Itential is taking concrete steps toward a world of AI-driven network operations. This week, the network orchestration and automation provider (and Futuriom 50 member) announced an integration with startup Selector to provide closed-loop automation for spotting and remediating network issues. More broadly, it also announced its first Model Context Protocol (MCP) server, enabling further integrations with AI agents.

This should sound familiar. In April, we interviewed Itential CTO Chris Wade, who bemoaned the barriers facing true network automation. Traditional infrastructure isn't ready for the NetDevOps world where network and security operations are merged alongside application development, he maintained.

Itential's integration with Selector suits those goals. Selector's platform spots anomalous events and determines root causes. And yes, it's AI-driven, with agents digging through logs and telemetry data. What's new is that Selector can now hand off to the Itential platform to execute remediation—in a secure, policy-driven way.

The companies will demonstrate their integrated solution at Cisco Live in San Diego in June.

Entries shown –
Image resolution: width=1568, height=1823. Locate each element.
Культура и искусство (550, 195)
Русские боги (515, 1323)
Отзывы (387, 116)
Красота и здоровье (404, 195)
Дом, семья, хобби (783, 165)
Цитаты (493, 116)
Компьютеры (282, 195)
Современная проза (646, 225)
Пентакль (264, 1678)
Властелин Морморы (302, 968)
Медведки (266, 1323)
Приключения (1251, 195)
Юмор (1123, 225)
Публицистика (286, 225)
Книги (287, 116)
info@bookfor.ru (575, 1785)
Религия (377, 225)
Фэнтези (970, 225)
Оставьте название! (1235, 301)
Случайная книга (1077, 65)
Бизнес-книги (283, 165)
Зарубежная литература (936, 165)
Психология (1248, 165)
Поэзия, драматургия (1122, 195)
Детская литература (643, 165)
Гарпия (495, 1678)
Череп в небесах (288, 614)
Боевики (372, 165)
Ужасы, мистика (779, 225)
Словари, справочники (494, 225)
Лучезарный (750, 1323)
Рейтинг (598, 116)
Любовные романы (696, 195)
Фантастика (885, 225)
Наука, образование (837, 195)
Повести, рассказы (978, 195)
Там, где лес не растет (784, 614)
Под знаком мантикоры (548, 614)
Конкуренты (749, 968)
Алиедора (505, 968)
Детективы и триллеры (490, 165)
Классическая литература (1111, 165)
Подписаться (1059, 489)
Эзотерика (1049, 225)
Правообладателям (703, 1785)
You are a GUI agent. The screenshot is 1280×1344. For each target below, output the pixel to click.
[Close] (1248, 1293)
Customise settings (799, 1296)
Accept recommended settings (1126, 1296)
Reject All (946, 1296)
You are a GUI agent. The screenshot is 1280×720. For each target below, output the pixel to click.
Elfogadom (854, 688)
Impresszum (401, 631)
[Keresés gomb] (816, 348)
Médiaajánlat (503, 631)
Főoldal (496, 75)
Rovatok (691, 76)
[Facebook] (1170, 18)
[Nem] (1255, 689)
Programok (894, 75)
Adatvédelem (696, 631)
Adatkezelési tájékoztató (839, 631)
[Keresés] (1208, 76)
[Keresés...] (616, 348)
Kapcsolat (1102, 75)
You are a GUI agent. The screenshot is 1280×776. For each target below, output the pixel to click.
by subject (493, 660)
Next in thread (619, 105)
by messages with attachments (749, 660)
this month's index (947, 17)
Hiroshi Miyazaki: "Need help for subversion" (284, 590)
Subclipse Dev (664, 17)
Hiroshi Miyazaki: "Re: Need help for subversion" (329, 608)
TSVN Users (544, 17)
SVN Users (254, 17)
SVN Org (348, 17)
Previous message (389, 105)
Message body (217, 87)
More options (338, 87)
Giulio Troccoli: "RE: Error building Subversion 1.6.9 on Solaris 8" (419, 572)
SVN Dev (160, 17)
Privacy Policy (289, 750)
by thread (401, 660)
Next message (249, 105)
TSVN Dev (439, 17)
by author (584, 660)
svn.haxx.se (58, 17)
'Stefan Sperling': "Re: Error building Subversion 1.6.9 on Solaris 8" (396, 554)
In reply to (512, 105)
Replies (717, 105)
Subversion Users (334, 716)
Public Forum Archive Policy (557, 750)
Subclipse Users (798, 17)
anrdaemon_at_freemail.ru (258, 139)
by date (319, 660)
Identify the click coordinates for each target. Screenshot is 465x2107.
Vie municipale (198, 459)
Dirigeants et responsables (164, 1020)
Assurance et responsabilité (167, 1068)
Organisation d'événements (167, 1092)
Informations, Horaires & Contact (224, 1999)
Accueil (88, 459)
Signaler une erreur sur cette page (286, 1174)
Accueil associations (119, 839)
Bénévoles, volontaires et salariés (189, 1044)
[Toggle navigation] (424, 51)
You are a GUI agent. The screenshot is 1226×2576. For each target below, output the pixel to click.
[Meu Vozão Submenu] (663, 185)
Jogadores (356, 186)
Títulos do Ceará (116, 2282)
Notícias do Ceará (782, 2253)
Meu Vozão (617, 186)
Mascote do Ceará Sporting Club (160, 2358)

Written task – Can you extend the passage on Itential's AI-driven network automation, carrying on after its final sentence about Cisco Live in San Diego?

Final result –
This automated triage-and-response is an omnipresent goal for both security and networking. It addresses the swivel-chair issue, where ops teams have to jump between alerts, configuration dashboards, and management dashboards. Moreover, operations teams are faced with a growing number of alarms, due not only to security breaches but also to the depth of modern observability tools; that can be a recipe for decision paralysis and alarm fatigue.

Some of the use cases Itential envisions include automated port resets, compliance remediation, and automated fixing of service degradation.

Step Two (and Beyond)

The bigger dream, though, is to extend this automation to arbitrary infrastructure gear. As Wade told us in April, "I want Cisco [or any other vendor] to create an agent with an interface/API I can use."

In the weeks since that interview, the discussion of AI agent capabilities has accelerated, driven by adoption of the Model Context Protocol (MCP). It's a step beyond APIs. MCP provides the vocabulary to let agents talk with various data sources and applications, thus avoiding the step of having to configure APIs for every entity involved. If it develops as its backers hope, MCP could become a universal connector; people have taken to calling it a USB-C port for AI.

Yes, security is an issue. Widespread enthusiasm for building MCP clients and servers has mostly been confined to internal use cases, where security concerns are more finite. To create a hyper-automated world of agents gathering data and invoking tools, the industry will need more rigor around MCP authentication, authorization, and identity.

Itential's MCP Server

Having said all that, MCP experimentation is still valuable. Every vendor seems to be building MCP servers, and Itential is no exception. The company made its first announcement of an MCP server at the Network Automation Forum’s AutoCon 3 in Prague.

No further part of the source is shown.